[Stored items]

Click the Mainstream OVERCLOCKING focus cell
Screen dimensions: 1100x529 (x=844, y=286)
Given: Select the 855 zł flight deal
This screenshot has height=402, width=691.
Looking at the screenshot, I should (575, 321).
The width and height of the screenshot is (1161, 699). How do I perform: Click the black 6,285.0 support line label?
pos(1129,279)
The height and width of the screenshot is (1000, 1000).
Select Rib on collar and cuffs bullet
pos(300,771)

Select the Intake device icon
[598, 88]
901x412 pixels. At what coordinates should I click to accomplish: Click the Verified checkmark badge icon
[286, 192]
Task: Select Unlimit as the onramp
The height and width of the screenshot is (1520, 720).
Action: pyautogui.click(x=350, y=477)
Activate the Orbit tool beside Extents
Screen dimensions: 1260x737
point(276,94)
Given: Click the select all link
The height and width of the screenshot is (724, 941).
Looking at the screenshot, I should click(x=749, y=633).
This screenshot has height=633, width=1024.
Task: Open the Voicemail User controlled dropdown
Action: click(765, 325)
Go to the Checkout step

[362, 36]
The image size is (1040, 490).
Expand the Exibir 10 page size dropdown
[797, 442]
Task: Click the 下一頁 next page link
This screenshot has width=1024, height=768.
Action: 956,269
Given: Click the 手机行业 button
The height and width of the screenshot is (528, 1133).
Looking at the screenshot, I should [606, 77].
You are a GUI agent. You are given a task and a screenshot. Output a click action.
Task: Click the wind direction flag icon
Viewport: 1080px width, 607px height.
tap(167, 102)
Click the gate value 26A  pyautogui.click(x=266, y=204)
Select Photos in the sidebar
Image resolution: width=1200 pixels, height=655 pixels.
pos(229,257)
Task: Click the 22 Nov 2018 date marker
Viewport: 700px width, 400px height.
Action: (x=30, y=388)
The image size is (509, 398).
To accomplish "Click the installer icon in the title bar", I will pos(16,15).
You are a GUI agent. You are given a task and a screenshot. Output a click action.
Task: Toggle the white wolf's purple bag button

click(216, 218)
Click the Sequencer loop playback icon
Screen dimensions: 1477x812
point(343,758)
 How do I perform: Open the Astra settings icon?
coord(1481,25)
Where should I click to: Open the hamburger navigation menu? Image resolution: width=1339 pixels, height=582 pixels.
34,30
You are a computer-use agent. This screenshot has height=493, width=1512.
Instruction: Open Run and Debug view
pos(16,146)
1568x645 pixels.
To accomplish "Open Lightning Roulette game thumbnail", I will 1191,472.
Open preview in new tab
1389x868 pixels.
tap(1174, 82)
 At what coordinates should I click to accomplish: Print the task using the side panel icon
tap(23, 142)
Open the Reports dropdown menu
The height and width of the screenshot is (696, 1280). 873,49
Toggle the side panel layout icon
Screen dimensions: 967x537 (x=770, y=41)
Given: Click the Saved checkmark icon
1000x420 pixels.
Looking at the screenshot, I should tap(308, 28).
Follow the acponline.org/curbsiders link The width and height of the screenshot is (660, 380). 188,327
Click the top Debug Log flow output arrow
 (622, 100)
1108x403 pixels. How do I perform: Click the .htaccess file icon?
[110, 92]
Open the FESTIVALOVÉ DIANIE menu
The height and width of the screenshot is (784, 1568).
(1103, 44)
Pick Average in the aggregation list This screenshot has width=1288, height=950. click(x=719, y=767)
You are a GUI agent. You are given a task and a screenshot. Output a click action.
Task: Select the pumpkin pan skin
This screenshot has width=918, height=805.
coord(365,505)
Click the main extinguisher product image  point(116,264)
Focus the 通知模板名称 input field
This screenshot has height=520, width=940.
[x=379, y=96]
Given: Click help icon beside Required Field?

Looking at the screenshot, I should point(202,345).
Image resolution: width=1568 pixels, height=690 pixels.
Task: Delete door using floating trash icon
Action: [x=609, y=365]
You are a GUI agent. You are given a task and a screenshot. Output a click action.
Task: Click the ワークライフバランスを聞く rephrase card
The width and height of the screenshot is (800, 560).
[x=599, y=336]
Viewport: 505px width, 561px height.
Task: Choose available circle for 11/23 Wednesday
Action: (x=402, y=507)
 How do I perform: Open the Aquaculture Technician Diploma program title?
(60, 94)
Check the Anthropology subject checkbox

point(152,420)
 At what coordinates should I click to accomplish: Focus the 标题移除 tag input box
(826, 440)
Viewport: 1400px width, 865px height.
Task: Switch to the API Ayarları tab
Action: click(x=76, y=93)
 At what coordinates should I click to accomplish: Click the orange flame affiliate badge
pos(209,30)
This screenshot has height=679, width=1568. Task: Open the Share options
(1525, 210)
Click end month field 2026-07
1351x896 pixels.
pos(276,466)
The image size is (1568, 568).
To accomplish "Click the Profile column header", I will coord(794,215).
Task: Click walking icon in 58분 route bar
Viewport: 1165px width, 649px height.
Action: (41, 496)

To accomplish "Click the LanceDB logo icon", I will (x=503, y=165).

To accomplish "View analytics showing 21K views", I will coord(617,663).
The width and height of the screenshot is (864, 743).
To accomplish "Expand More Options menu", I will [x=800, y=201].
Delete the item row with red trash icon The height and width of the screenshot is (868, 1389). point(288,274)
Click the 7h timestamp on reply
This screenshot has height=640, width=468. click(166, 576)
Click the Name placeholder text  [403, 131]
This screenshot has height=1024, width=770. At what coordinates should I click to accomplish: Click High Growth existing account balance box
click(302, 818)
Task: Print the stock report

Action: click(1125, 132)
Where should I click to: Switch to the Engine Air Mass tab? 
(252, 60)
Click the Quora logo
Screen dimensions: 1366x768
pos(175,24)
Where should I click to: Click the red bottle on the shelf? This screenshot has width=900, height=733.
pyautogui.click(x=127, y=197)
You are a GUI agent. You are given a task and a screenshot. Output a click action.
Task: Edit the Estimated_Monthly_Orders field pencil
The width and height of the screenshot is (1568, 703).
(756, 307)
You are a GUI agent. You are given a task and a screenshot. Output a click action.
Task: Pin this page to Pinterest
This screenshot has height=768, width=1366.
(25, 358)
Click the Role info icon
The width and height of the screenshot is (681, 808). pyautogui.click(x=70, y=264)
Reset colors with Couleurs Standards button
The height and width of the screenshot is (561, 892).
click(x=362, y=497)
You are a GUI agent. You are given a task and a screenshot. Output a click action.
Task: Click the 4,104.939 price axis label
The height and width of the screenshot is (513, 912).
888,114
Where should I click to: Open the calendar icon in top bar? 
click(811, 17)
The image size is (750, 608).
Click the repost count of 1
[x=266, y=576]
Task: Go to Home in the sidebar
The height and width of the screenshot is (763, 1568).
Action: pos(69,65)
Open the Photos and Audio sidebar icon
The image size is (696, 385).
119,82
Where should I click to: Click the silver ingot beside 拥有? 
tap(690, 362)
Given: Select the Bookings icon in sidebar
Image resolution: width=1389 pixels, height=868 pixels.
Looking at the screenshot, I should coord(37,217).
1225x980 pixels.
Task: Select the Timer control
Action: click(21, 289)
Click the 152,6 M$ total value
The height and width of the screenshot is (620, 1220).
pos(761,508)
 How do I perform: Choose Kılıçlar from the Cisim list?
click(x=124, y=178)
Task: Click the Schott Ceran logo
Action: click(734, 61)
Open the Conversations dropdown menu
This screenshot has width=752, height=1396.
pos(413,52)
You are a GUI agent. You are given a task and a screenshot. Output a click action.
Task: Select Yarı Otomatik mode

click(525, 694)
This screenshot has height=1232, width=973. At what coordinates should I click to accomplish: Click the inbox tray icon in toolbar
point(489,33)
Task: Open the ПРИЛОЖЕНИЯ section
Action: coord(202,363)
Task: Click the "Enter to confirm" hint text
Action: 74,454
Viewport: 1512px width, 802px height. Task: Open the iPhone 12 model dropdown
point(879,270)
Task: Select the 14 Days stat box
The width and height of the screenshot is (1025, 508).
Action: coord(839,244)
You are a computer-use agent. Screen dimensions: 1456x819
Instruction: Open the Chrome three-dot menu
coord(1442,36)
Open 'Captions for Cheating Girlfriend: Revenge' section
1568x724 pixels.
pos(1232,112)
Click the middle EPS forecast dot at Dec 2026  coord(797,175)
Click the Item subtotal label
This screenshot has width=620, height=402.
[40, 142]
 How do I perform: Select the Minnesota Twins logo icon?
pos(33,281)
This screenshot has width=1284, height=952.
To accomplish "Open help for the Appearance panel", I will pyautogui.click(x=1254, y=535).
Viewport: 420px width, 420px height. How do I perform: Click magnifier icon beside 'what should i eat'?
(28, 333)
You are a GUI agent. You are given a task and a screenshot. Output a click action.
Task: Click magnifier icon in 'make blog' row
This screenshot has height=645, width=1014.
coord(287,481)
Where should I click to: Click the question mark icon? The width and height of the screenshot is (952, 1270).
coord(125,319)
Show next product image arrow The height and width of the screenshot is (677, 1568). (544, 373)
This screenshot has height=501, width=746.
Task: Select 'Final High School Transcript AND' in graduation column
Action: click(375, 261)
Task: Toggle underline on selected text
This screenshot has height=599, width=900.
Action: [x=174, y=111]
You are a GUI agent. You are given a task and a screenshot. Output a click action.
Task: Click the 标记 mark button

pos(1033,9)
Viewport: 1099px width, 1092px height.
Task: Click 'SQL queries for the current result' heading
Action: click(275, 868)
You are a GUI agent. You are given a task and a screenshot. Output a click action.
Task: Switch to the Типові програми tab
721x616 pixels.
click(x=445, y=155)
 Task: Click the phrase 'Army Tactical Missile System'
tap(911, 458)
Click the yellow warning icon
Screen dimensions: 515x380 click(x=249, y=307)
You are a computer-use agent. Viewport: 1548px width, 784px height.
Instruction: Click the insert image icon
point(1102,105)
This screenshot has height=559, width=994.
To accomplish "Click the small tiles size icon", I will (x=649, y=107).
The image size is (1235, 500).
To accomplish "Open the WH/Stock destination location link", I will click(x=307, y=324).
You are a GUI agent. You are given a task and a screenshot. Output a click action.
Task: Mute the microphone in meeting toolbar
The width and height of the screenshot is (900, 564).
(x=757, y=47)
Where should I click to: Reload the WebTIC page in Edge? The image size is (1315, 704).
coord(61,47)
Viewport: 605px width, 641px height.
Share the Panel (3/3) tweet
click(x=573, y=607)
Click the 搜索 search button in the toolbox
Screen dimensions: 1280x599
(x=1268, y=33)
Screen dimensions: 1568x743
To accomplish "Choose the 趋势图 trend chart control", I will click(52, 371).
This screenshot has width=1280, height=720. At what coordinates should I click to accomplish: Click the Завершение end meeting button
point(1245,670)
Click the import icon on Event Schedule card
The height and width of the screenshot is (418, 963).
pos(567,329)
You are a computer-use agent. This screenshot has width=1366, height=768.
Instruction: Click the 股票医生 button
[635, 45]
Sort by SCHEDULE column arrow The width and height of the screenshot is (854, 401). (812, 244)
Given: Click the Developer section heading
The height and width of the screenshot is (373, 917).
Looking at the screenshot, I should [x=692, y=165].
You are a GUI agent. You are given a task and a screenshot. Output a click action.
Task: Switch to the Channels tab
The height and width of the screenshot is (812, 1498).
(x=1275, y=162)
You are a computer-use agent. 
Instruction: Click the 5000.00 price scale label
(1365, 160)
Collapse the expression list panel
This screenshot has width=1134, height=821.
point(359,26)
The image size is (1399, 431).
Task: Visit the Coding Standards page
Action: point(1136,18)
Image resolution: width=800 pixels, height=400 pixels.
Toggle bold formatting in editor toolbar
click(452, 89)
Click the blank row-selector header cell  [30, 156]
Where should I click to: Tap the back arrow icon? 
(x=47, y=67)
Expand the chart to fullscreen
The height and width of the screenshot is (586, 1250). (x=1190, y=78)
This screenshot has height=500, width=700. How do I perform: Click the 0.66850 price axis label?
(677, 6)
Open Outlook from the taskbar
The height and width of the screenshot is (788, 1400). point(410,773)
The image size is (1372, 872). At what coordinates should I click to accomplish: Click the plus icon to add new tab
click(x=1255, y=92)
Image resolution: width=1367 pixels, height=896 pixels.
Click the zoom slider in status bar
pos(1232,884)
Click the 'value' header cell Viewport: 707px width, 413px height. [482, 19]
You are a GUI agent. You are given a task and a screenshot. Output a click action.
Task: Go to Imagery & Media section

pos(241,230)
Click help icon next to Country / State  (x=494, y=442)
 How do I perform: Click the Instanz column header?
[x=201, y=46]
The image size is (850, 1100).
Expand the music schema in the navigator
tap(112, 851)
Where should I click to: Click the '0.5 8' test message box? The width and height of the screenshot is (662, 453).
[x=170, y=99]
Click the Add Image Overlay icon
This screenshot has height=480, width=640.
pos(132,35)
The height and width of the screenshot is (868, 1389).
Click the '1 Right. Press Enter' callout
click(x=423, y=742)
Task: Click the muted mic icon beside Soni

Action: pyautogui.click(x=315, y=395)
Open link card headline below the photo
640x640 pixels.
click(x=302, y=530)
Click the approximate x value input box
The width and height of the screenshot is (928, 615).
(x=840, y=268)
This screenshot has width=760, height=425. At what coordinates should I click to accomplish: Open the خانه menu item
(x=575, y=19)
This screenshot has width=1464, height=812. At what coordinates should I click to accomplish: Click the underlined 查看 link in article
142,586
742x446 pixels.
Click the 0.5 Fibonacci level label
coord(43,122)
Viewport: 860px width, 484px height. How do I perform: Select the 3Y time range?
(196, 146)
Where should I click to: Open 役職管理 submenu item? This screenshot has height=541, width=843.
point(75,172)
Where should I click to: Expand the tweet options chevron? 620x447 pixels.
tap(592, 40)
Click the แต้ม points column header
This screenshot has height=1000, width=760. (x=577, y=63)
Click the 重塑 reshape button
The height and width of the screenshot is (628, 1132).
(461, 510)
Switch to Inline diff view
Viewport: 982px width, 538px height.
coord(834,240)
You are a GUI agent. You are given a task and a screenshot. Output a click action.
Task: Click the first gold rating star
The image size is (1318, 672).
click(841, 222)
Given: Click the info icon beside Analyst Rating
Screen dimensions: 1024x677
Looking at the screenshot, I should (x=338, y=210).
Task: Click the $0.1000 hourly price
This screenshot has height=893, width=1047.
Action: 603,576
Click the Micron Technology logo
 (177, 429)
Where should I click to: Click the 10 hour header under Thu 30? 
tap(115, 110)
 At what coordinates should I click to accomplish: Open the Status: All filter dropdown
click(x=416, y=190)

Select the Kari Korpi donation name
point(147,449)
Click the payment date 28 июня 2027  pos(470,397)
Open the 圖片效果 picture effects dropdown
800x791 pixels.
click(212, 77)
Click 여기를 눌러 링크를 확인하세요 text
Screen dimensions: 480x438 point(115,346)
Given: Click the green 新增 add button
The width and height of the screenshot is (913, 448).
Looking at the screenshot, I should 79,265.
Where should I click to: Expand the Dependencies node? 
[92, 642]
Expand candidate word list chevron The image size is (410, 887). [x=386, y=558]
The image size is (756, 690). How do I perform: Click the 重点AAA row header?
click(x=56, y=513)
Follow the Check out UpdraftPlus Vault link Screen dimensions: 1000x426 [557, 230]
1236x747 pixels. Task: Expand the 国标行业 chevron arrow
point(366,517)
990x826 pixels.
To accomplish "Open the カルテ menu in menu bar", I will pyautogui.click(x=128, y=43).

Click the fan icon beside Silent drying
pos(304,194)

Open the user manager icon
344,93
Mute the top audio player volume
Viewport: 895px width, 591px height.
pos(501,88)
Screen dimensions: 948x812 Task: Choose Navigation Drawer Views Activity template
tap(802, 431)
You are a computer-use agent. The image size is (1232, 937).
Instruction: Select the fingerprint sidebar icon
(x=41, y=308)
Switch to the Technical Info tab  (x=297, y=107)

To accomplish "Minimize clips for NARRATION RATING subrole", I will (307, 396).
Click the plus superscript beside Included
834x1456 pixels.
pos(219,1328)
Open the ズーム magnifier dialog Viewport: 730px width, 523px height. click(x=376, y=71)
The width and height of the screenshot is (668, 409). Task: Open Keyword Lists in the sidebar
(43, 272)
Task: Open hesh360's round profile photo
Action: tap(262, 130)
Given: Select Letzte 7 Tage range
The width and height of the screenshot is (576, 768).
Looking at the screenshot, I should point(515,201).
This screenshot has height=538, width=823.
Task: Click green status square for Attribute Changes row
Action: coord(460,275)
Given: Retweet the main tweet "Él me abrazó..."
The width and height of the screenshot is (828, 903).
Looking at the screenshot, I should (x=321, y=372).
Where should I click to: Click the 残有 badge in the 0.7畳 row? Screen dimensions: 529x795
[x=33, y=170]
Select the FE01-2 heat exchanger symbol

- [EXERCISE GOAL]
Print, please, the lines above from the very first through the one that holds "Task: Click the wind direction flag icon", both included, word for word and with nothing else.

- [ANSWER TO THIS EXERCISE]
Click the Mainstream OVERCLOCKING focus cell
Screen dimensions: 1100x529 (x=844, y=286)
Given: Select the 855 zł flight deal
This screenshot has height=402, width=691.
Looking at the screenshot, I should (575, 321).
The width and height of the screenshot is (1161, 699). How do I perform: Click the black 6,285.0 support line label?
pos(1129,279)
The height and width of the screenshot is (1000, 1000).
Select Rib on collar and cuffs bullet
pos(300,771)

Select the Intake device icon
[598, 88]
901x412 pixels. At what coordinates should I click to accomplish: Click the Verified checkmark badge icon
[286, 192]
Task: Select Unlimit as the onramp
The height and width of the screenshot is (1520, 720).
Action: pyautogui.click(x=350, y=477)
Activate the Orbit tool beside Extents
Screen dimensions: 1260x737
point(276,94)
Given: Click the select all link
The height and width of the screenshot is (724, 941).
Looking at the screenshot, I should click(x=749, y=633).
This screenshot has height=633, width=1024.
Task: Open the Voicemail User controlled dropdown
Action: click(765, 325)
Go to the Checkout step

[362, 36]
The image size is (1040, 490).
Expand the Exibir 10 page size dropdown
[797, 442]
Task: Click the 下一頁 next page link
This screenshot has width=1024, height=768.
Action: 956,269
Given: Click the 手机行业 button
The height and width of the screenshot is (528, 1133).
Looking at the screenshot, I should [606, 77].
You are a GUI agent. You are given a task and a screenshot. Output a click action.
Task: Click the wind direction flag icon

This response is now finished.